This work studies the dynamic k-center clustering problem for data points with known lifetimes, bridging the gap between sliding-window and fully dynamic models. The authors introduce a novel dynamic clustering framework that accommodates arbitrary insertions and predictable deletions based on predefined lifespans. Within this model, they design a deterministic approximation algorithm that achieves a (2+ε)-approximation ratio with Õ(k/ε) amortized update time. Furthermore, under a mild assumption on the update sequence, the algorithm attains a (6+ε)-approximation ratio with Õ(k/ε) worst-case update time and heavily sublinear memory usage.

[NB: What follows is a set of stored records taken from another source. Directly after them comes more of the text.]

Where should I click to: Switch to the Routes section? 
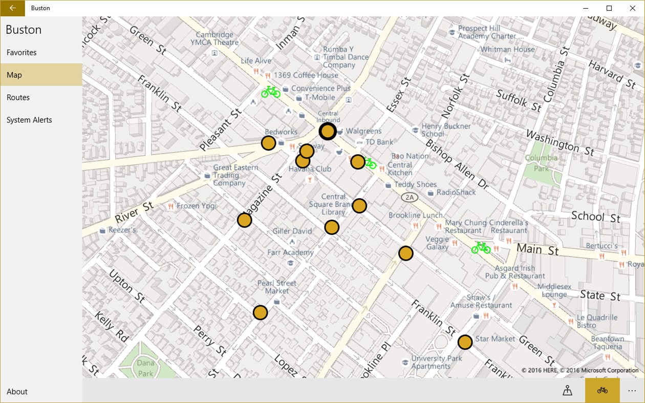coord(18,97)
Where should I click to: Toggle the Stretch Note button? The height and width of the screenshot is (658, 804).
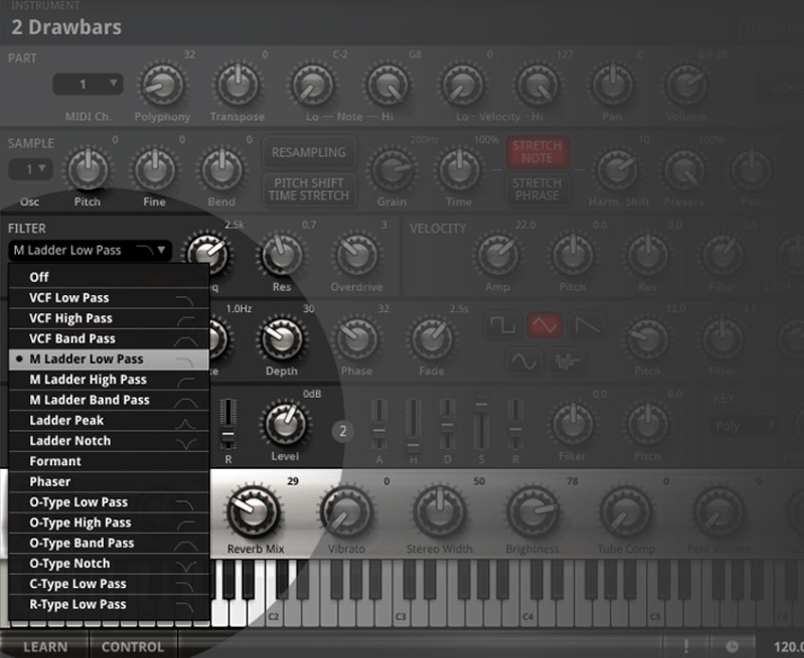coord(537,152)
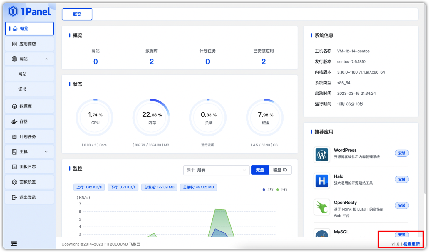Click the 退出登录 logout icon
The height and width of the screenshot is (252, 429).
pyautogui.click(x=14, y=197)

The $k$-center problem is a fundamental clustering variant with applications in learning systems and data summarization. In several real-world scenarios, the dataset to be clustered is not static, but evolves over time, as new data points arrive and old ones become stale. To account for dynamicity, the $k$-center problem has been mainly studied under the sliding window setting, where only the $N$ most recent points are considered non-stale, or the fully dynamic setting, where arbitrary sequences of point arrivals and deletions without prior notice may occur. In this paper, we introduce the dynamic setting with lifetimes, which bridges the two aforementioned classical settings by still allowing arbitrary arrivals and deletions, but making the deletion time of each point known upon its arrival. Under this new setting, we devise a deterministic $(2+\varepsilon)$-approximation algorithm with $\tilde{O}(k/\varepsilon)$ amortized update time and memory usage linear in the number of currently active points. Moreover, we develop a deterministic $(6+\varepsilon)$-approximation algorithm that, under tame update sequences, has $\tilde{O}(k/\varepsilon)$ worst-case update time and heavily sublinear working memory.